Exercise
When you reach the line in the data below that contains "Task: Click the Find a patient search field", please start repeating lines exactly, and stop after the line that contains "You are a computer-use agent. The image size is (750, 451).", repeating nothing else.

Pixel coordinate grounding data
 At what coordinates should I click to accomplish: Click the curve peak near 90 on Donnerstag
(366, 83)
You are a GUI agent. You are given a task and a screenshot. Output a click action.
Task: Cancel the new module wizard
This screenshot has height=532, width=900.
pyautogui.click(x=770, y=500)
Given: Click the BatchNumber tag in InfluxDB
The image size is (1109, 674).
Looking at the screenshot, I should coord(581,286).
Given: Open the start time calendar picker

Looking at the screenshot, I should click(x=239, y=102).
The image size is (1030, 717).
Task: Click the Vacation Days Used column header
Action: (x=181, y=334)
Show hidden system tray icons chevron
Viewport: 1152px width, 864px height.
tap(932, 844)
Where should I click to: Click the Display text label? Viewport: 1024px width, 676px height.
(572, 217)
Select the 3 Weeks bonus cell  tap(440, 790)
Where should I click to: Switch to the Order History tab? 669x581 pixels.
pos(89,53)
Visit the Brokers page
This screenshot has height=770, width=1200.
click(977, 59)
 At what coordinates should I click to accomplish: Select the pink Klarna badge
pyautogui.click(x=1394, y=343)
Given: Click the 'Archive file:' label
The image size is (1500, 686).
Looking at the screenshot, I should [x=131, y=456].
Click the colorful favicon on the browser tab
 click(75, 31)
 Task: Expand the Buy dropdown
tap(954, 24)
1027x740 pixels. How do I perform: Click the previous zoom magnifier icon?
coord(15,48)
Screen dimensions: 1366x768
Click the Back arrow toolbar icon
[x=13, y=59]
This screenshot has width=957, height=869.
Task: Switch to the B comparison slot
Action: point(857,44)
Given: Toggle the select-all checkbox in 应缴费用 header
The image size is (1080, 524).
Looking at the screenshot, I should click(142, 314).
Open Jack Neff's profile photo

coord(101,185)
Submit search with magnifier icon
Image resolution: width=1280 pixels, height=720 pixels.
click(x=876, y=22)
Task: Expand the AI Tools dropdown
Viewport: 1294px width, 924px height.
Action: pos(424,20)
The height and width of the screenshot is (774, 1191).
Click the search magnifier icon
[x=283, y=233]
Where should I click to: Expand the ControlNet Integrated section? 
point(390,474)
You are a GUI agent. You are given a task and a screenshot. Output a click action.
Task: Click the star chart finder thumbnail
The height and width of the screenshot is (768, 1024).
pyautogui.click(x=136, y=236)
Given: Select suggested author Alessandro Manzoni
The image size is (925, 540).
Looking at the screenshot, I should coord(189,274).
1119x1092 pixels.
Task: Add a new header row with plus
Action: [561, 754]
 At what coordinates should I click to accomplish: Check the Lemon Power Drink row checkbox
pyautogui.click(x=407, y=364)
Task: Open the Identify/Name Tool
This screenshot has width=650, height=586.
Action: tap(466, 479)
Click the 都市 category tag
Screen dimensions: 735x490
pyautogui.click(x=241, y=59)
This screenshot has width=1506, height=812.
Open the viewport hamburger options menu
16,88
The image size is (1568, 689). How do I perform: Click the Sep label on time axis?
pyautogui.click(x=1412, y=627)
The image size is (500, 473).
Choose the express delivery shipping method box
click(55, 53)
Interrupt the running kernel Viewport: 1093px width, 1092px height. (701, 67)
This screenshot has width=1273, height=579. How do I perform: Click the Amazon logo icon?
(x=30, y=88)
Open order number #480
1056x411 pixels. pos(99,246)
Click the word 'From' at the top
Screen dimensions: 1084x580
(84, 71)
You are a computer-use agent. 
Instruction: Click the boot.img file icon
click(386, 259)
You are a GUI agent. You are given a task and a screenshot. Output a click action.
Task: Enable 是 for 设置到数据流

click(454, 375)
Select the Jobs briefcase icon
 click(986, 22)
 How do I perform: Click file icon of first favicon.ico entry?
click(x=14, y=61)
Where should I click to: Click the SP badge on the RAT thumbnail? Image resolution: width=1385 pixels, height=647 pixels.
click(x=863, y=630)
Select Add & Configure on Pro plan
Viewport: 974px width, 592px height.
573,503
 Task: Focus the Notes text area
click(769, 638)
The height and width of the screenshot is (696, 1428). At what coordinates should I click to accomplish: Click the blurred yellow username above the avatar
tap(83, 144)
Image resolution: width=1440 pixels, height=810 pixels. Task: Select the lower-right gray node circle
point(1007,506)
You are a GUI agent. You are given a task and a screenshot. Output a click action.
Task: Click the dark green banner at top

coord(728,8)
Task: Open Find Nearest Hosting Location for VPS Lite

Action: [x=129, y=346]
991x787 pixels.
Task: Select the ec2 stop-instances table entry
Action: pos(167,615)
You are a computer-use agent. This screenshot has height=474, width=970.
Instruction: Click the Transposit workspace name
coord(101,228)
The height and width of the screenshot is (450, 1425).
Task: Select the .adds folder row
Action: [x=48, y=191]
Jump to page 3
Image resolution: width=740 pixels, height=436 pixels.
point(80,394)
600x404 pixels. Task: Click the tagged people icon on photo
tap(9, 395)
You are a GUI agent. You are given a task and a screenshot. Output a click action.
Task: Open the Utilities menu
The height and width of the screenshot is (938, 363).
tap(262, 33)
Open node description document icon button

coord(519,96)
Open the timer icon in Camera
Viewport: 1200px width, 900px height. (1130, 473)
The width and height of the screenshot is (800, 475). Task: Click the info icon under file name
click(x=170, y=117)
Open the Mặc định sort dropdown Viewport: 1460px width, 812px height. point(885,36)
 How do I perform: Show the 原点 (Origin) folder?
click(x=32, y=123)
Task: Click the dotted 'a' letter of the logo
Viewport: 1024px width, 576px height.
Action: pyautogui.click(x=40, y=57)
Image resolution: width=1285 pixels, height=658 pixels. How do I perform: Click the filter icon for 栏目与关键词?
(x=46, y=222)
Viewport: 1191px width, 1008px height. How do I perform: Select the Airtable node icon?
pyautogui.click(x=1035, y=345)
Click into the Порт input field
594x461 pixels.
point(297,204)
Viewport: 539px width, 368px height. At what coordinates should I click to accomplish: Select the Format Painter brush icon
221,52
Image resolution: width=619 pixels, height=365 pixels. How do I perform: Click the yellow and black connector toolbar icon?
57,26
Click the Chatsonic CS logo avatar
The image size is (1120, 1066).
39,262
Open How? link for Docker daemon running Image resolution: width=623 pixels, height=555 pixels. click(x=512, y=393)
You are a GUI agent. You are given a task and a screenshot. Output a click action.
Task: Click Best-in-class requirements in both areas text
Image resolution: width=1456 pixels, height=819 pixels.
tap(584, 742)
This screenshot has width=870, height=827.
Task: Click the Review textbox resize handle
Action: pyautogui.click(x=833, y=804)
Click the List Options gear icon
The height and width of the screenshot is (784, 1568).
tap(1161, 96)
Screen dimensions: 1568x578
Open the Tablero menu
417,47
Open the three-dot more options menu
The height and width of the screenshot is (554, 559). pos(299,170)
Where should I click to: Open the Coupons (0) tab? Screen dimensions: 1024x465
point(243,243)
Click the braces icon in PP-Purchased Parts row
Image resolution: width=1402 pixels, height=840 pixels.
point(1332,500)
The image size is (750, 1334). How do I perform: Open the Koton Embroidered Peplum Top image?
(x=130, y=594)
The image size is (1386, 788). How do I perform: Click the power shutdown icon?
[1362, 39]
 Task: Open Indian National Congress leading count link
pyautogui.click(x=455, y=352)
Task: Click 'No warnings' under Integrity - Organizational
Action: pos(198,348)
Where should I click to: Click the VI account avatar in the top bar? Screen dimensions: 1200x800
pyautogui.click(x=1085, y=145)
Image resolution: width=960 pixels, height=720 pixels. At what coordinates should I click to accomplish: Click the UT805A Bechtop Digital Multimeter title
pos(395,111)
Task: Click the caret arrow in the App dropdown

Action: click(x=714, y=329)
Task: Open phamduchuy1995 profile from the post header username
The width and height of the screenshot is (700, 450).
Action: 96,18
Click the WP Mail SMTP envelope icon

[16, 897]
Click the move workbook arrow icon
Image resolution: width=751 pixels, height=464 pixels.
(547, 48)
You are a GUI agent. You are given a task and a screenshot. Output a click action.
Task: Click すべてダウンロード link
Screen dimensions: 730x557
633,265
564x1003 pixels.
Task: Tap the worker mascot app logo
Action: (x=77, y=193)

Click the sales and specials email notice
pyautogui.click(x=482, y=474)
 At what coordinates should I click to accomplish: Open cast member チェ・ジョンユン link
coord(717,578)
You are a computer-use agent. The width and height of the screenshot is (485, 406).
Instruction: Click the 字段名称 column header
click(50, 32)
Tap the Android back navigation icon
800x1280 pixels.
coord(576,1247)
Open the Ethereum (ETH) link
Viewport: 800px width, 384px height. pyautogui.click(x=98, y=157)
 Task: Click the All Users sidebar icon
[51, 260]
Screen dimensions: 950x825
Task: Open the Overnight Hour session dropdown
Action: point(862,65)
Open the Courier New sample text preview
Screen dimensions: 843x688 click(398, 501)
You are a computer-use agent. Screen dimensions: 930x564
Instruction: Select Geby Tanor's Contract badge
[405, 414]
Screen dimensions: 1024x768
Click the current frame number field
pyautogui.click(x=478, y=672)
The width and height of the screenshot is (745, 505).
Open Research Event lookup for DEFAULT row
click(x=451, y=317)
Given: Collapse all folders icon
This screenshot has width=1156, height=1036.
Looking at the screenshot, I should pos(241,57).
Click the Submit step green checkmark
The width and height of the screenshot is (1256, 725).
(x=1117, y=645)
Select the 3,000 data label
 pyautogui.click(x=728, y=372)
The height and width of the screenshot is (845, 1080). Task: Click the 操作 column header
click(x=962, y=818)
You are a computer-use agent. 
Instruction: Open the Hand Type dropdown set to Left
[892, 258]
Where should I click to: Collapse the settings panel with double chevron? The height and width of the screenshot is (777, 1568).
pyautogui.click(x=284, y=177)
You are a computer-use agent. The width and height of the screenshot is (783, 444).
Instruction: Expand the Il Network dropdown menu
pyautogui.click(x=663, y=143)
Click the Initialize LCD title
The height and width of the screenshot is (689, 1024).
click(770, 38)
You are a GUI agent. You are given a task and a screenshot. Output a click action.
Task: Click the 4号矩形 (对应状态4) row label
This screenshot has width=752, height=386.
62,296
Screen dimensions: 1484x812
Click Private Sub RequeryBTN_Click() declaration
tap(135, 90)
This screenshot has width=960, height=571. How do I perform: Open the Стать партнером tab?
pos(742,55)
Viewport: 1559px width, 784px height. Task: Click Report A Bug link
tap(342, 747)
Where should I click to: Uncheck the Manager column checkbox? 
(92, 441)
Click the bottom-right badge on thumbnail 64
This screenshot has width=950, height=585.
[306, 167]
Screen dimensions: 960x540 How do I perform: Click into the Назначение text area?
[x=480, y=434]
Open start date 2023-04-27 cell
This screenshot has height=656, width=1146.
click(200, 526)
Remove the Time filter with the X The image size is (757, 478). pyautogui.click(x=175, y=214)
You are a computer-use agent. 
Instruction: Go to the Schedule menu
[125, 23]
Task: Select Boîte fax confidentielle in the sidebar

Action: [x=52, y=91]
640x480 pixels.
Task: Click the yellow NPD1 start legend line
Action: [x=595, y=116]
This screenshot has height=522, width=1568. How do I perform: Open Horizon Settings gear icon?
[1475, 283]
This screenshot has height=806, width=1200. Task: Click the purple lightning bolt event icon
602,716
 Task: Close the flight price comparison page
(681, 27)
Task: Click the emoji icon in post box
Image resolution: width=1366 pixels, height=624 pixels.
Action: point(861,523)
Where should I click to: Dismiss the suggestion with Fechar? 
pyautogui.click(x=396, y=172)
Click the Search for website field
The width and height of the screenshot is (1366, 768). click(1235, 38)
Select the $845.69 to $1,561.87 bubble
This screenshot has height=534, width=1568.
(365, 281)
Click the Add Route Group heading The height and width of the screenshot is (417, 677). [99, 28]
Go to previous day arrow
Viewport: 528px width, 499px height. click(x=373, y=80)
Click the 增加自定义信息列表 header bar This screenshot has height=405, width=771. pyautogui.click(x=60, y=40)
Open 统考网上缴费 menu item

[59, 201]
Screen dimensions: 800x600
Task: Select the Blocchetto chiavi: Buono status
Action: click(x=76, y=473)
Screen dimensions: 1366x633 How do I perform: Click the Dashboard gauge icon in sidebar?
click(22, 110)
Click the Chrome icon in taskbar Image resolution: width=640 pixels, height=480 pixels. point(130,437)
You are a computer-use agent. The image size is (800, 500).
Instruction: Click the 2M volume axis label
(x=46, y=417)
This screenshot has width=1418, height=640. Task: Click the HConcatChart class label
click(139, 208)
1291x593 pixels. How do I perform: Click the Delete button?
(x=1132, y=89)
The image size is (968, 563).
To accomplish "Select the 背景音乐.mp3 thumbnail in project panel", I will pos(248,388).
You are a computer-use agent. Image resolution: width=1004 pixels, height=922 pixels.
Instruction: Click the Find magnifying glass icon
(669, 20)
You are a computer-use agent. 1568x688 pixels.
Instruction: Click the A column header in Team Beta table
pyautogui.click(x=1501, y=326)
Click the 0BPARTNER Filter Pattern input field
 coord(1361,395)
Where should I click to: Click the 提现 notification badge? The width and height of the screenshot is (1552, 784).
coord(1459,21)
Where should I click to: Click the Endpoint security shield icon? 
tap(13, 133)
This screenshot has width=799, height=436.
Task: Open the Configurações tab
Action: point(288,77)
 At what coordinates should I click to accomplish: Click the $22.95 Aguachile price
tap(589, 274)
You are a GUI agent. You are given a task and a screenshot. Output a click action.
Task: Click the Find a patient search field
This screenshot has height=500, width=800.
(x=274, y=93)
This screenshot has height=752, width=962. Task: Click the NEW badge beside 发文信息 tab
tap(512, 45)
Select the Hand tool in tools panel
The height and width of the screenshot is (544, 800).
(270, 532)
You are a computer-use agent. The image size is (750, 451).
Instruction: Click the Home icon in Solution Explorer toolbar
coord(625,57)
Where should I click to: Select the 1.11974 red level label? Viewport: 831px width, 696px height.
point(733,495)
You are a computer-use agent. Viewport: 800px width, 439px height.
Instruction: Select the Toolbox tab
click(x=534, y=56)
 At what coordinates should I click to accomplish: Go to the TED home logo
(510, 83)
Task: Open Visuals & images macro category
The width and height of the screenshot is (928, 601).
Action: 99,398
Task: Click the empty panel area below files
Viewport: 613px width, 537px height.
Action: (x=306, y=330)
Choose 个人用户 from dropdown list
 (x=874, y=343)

Task output
Task: Click the Find a patient search field
This screenshot has height=500, width=800.
(x=274, y=93)
This screenshot has height=752, width=962. Task: Click the NEW badge beside 发文信息 tab
tap(512, 45)
Select the Hand tool in tools panel
The height and width of the screenshot is (544, 800).
(270, 532)
You are a computer-use agent. The image size is (750, 451).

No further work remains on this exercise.